- Task 1:
Copy the passage on Nocardia infection in kidney transplant patients verbatim, from "Using the United" up to and including "follow-up after transplant.".
- Task 2:
Summarize the passage on Nocardia infection in kidney transplant patients in two sentences.

[Extract — start]

In addition, researchers found administration of antithymocyte globulin and presentation of Nocardia infection with brain abscess were associated with an increased risk of graft failure in patients.

“Our investigation confirms that older age, transplantation of deceased donor kidney, and/or therapy with tacrolimus, corticosteroids, and thymoglobulin are associated with increased risk of infection,” Stephanie L. Baer, MD, and colleagues, wrote in the study. “The cohort of patients who were diagnosed with Nocardia infection showed a higher percentage of graft failure at any time and, in addition, had more previous diagnoses of kidney rejection when compared with transplant patients without Nocardia diagnosis.”

Stephanie L. Baer

Using the United States Renal Data System, researchers examined findings between 2001 and 2011 for 203,233 patients with end-stage renal disease. To determine the risk factors associated with Nocardia infection, researchers used a generalized linear model incorporating person-years at risk and measured the OR for Nocardia infection. They used a Cox proportional hazards analysis to investigate the effect of various demographic, transplant-related or clinical risk factor variables when assessing the time from transplant to graft failure. Researchers used a subcohort to study the association between Nocardia infection and the risk of graft failure within 183 days to account for appropriate follow-up after transplant.

[Extract — finish]
[Dataset content — start]

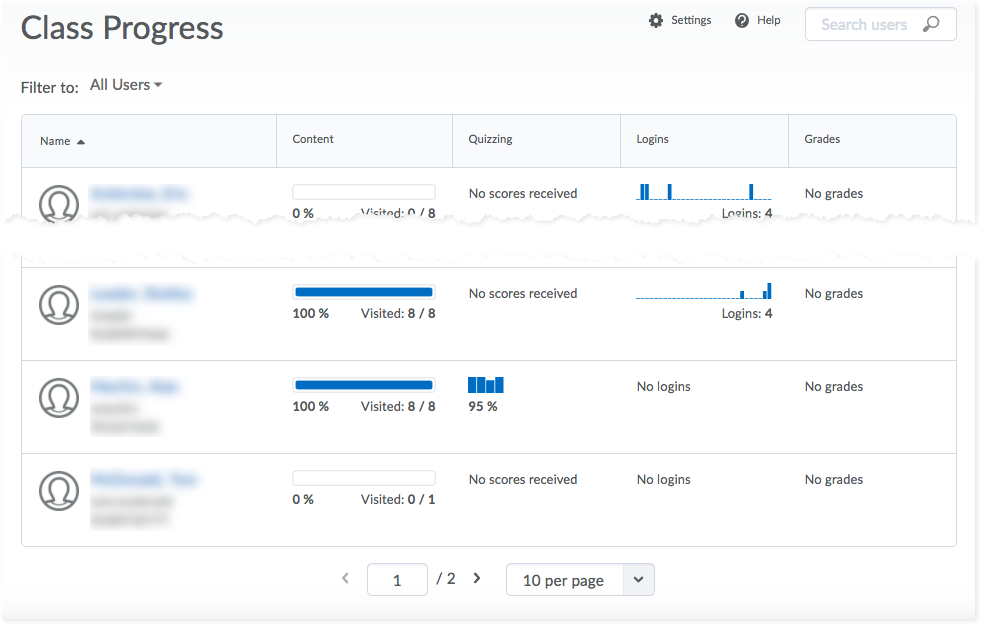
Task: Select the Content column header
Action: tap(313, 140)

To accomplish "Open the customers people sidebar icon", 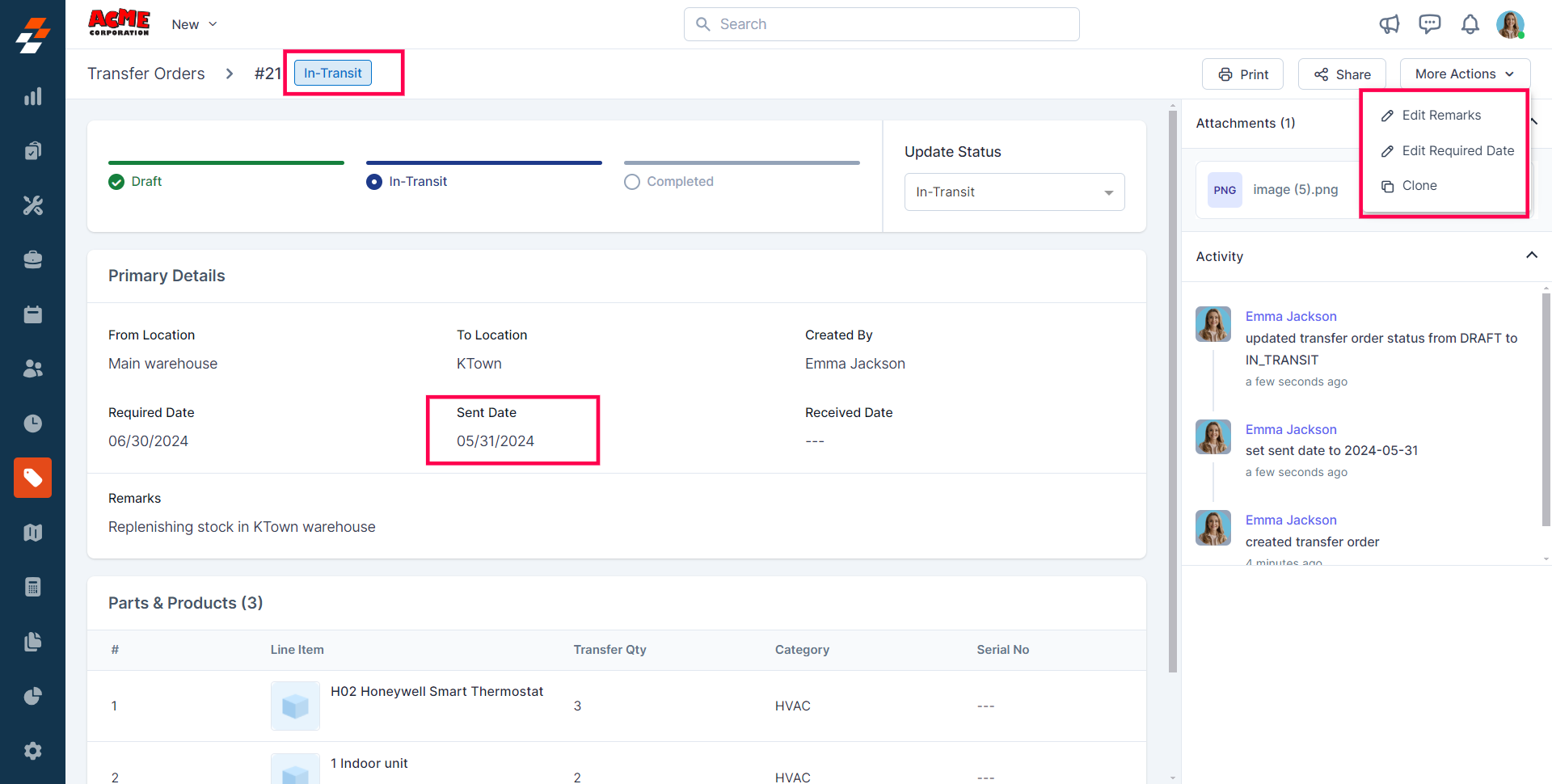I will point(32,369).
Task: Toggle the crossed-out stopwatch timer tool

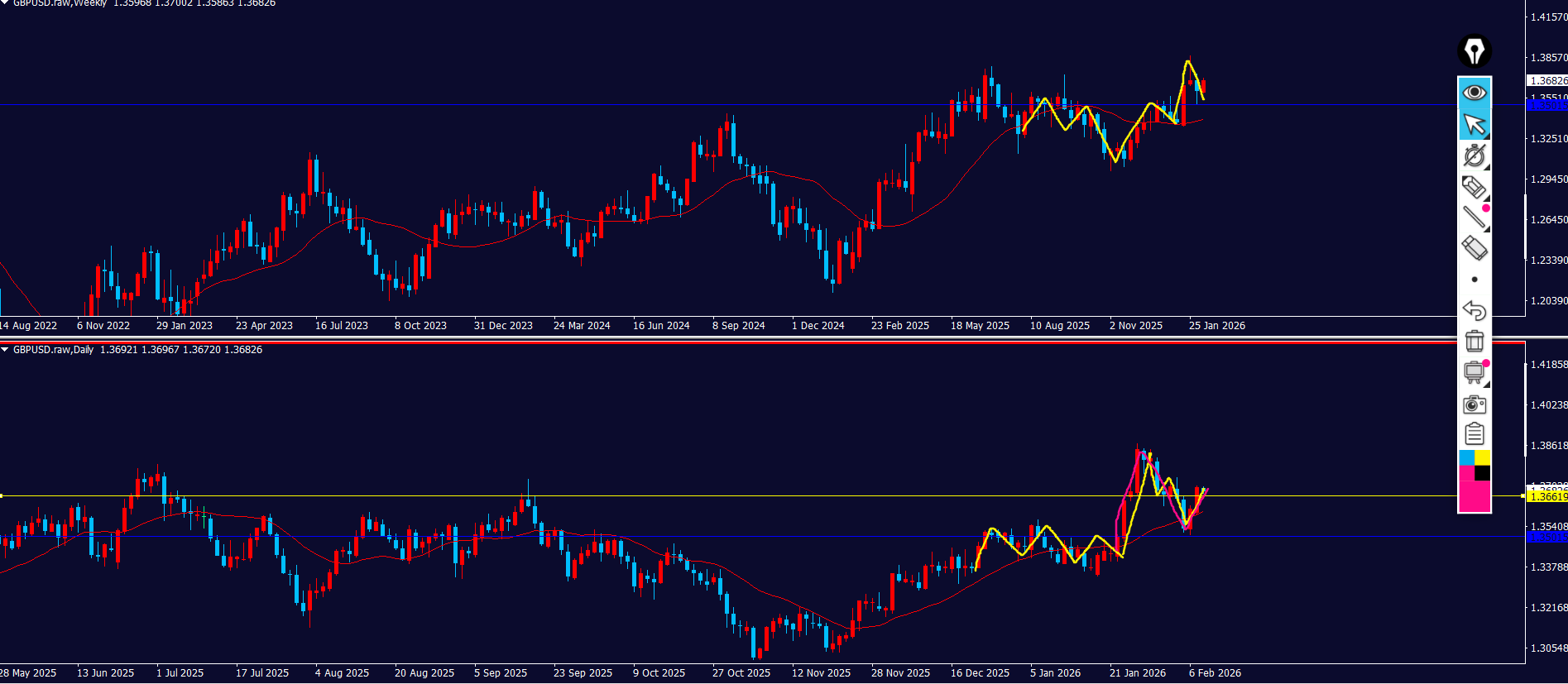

[Dataset content — finish]

- Task solution 1:
Using the United States Renal Data System, researchers examined findings between 2001 and 2011 for 203,233 patients with end-stage renal disease. To determine the risk factors associated with Nocardia infection, researchers used a generalized linear model incorporating person-years at risk and measured the OR for Nocardia infection. They used a Cox proportional hazards analysis to investigate the effect of various demographic, transplant-related or clinical risk factor variables when assessing the time from transplant to graft failure. Researchers used a subcohort to study the association between Nocardia infection and the risk of graft failure within 183 days to account for appropriate follow-up after transplant.

- Task solution 2:
Researchers used United States Renal Data System data from 2001 to 2011 on 203,233 patients with end-stage renal disease to examine risk factors for Nocardia infection and its association with graft failure. They found that older age, transplantation of a deceased donor kidney, and therapy with tacrolimus, corticosteroids, and thymoglobulin were associated with increased infection risk, and that patients with Nocardia infection had a higher percentage of graft failure and more previous diagnoses of kidney rejection.